Pension fund returns for Lithuania’s voluntary second pillar schemes yielded higher returns in 2016 than they did in 2015 according to the Bank of Lithuania, the pension regulator. The nominal average for 2016 was 4.37 percent, which was a marked improvement on the 3.61 percent recorded the previous year. The 21 plans all had positive results, with the worst performer bringing in 0.39 percent and the top end 11.25 percent. The best performing funds were high-risk schemes, which can invest 100 percent in equities. The gamble paid off, with an average return of 9.2 percent, up from 6.64 percent. It was also the biggest annual improvement for all second pillar funds. Medium risk funds with a maximum equity allocation of 70 percent, also had good and improved returns of 4.66 percent up from 3.63 percent. Over half of the members chose these 11 funds.
The remaining funds performed lower year-on-year. The four low-risk funds with equity distributions of 25 – 35 percent yielded 2.48 percent, down from 2015’s 3.08 percent. The lowest interest rates were from the conservative bonds, which were down from 1.24 percent to 0.79 percent. Assets were up by 17.4 percent to €2.5 billion. This was helped by the 3.4 percent increase in membership to 1.25 million. The returns on investment added €79 million to the assets and €153 million were from the increase in base contributions.

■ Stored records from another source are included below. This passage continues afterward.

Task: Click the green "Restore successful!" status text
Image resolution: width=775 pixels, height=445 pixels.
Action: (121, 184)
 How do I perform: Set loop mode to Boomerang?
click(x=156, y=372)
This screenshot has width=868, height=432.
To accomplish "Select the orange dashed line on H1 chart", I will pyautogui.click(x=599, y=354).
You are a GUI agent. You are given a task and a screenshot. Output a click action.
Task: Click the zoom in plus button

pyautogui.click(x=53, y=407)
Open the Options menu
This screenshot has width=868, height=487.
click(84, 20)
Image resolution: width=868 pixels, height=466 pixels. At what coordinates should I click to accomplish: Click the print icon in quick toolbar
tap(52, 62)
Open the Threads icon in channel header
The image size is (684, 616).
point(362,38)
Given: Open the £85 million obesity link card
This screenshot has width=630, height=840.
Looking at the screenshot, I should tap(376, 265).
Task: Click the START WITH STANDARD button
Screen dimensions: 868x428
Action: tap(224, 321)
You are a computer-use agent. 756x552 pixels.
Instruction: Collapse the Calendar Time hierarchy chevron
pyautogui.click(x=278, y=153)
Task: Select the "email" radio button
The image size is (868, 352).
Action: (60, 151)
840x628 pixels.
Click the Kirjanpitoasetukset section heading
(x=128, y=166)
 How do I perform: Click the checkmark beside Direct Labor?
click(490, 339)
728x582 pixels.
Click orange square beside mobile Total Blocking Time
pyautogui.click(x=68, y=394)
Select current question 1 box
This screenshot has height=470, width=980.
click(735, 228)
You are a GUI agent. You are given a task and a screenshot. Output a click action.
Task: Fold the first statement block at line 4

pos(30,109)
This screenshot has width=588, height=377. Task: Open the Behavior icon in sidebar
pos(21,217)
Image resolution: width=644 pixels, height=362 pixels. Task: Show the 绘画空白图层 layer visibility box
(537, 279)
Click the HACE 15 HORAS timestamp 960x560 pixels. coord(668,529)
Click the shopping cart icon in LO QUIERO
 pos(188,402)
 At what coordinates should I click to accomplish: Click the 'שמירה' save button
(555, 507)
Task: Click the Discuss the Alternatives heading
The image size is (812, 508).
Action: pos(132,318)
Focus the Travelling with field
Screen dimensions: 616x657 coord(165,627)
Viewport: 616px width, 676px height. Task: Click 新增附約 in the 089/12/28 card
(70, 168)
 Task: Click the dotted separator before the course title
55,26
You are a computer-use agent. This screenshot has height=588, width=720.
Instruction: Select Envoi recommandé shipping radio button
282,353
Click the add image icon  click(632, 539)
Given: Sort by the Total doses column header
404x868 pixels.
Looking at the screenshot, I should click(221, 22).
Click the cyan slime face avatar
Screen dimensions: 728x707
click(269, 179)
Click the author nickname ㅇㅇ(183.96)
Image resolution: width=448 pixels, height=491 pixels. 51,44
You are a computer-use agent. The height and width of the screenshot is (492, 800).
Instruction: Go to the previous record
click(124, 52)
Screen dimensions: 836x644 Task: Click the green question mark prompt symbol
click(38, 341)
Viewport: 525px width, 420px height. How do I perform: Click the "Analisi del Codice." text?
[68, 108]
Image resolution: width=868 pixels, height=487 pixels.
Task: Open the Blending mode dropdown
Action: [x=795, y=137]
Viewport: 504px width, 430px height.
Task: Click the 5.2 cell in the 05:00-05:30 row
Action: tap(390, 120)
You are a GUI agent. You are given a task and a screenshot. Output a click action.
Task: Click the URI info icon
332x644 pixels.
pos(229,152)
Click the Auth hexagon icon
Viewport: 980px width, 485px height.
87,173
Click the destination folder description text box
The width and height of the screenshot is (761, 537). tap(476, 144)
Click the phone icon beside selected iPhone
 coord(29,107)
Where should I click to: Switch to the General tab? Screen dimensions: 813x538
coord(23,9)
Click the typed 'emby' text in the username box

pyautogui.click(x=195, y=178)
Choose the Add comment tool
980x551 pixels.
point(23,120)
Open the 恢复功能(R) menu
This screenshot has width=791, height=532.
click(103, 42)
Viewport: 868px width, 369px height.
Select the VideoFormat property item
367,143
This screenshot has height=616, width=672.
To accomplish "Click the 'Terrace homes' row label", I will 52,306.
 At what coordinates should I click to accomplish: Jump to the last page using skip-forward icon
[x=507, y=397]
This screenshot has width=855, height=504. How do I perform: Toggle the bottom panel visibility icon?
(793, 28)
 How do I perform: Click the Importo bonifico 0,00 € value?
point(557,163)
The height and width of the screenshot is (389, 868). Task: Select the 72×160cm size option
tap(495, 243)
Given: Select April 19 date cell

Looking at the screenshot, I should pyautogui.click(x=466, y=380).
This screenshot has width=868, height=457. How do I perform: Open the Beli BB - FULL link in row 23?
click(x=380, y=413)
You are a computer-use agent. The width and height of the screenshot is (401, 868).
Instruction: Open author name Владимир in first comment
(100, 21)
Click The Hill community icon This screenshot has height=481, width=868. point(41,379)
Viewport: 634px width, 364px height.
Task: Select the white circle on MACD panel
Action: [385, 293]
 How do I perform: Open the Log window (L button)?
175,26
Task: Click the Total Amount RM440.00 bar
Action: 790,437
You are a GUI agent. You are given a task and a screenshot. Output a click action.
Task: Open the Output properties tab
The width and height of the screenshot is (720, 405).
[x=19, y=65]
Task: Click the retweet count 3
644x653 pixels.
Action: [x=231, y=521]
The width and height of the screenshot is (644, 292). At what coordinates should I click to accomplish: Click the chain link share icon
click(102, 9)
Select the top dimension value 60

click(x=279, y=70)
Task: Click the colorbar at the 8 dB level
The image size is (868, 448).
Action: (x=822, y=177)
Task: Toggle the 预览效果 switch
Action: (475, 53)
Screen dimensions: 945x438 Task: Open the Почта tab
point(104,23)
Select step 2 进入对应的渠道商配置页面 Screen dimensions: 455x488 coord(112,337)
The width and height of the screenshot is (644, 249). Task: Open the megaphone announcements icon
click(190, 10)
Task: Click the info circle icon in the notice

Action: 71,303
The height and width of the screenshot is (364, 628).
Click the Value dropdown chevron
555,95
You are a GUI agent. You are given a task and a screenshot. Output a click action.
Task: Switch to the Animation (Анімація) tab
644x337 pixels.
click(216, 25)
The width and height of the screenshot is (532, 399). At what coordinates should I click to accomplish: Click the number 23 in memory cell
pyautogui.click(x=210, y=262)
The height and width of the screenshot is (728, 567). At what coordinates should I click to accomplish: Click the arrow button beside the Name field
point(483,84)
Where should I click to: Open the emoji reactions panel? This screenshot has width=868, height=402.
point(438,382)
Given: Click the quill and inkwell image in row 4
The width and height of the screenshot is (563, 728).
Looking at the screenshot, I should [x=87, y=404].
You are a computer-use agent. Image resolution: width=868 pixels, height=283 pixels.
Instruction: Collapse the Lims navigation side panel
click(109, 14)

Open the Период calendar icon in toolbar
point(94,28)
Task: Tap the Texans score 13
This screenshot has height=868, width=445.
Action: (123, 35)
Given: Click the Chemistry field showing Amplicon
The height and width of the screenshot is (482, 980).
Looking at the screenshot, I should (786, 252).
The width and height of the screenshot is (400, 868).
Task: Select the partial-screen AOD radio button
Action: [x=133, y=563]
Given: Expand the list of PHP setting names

Third pillar funds also had all positive results, and bested the previous year’s performance of 3.62 percent with a return of 4.9 percent. The conservative funds improved from 1.66 percent to 2.48 percent. Medium-risk plans also gained on the previous year, moving from 3.33 percent to 3.55 percent. The five high-equity funds had returns of 7.72 percent, up from 4.85 percent.